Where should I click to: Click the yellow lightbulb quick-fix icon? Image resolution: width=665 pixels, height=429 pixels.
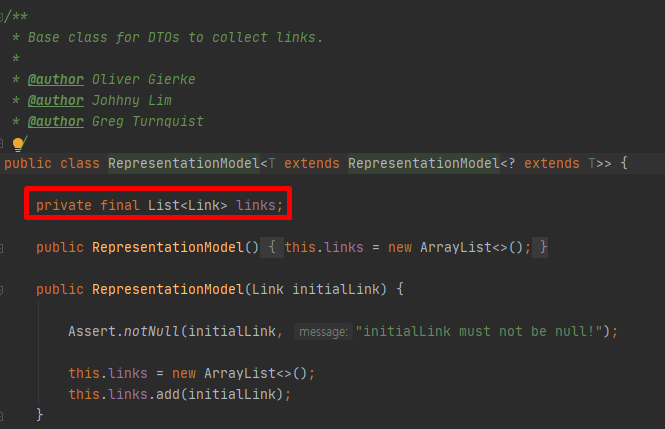pos(18,144)
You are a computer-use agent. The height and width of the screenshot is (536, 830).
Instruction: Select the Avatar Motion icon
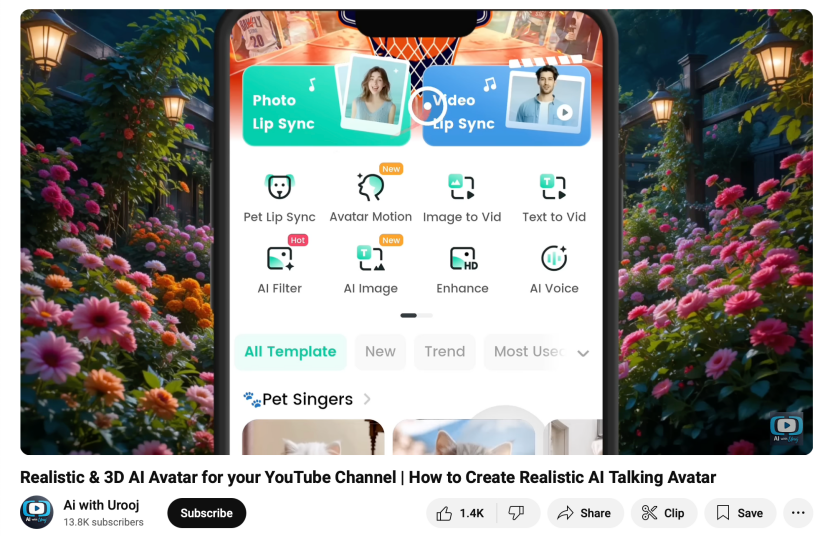(x=371, y=187)
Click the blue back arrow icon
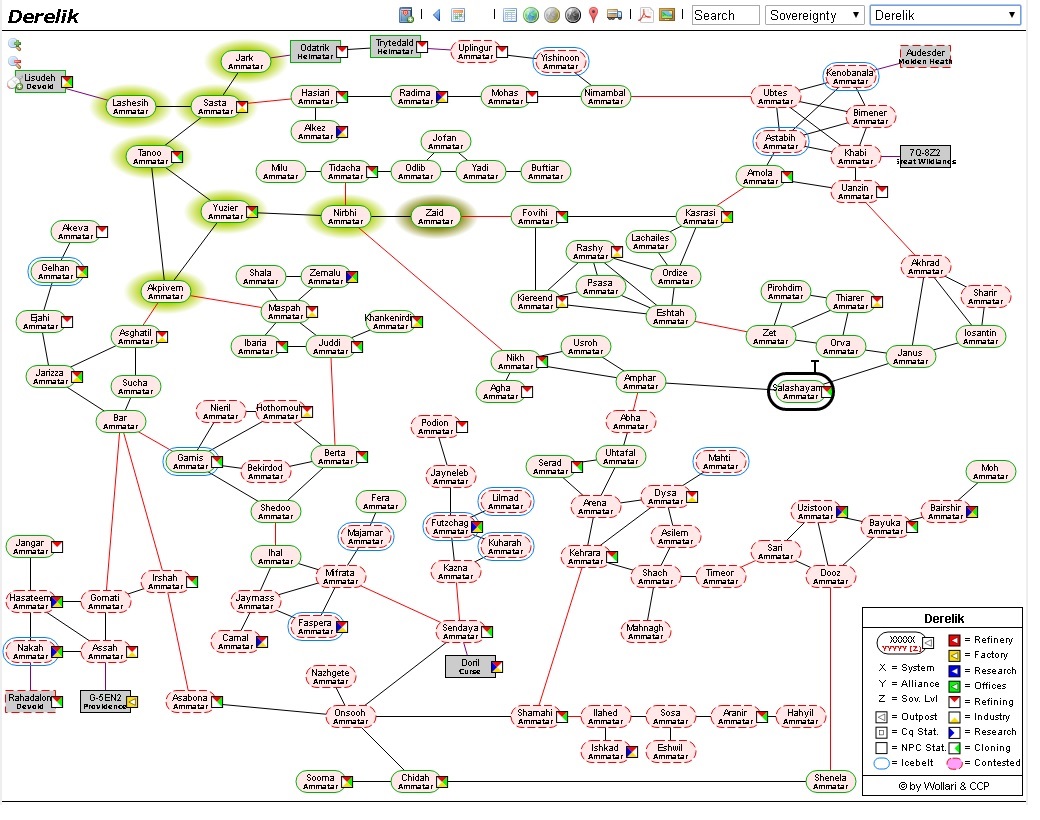Image resolution: width=1040 pixels, height=820 pixels. (436, 15)
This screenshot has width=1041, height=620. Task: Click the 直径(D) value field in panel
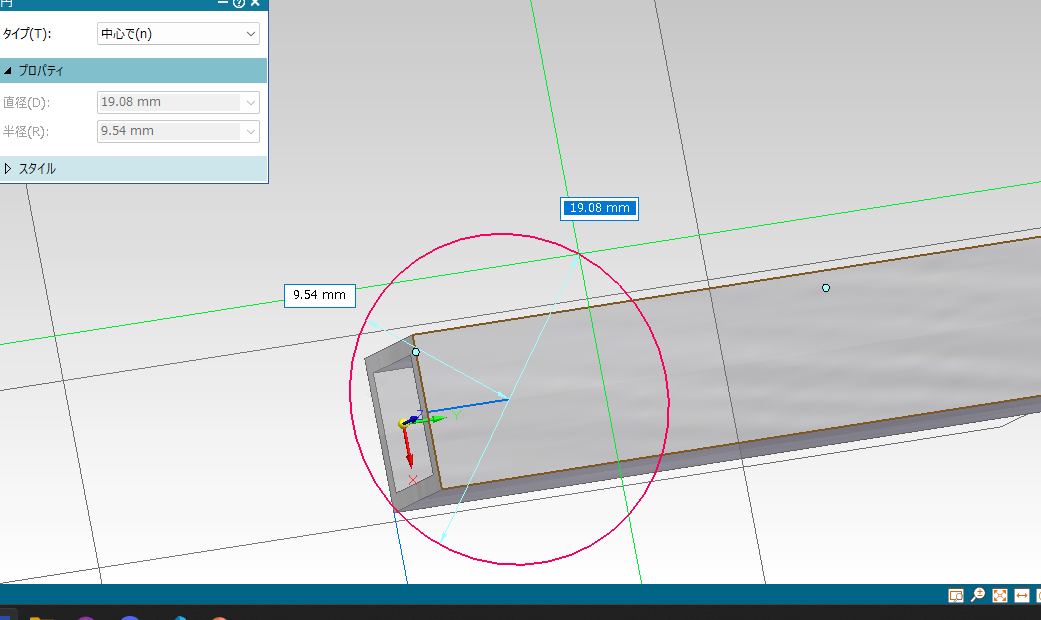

______________________________

The data above must be given back verbatim, minus its images.

Where should I click to: Click the yellow lightbulb quick-fix icon? Image resolution: width=665 pixels, height=429 pixels.
pos(18,144)
You are a computer-use agent. The height and width of the screenshot is (536, 830).
Instruction: Select the Avatar Motion icon
(x=371, y=187)
Click the blue back arrow icon
Image resolution: width=1040 pixels, height=820 pixels. (436, 15)
This screenshot has width=1041, height=620. Task: Click the 直径(D) value field in panel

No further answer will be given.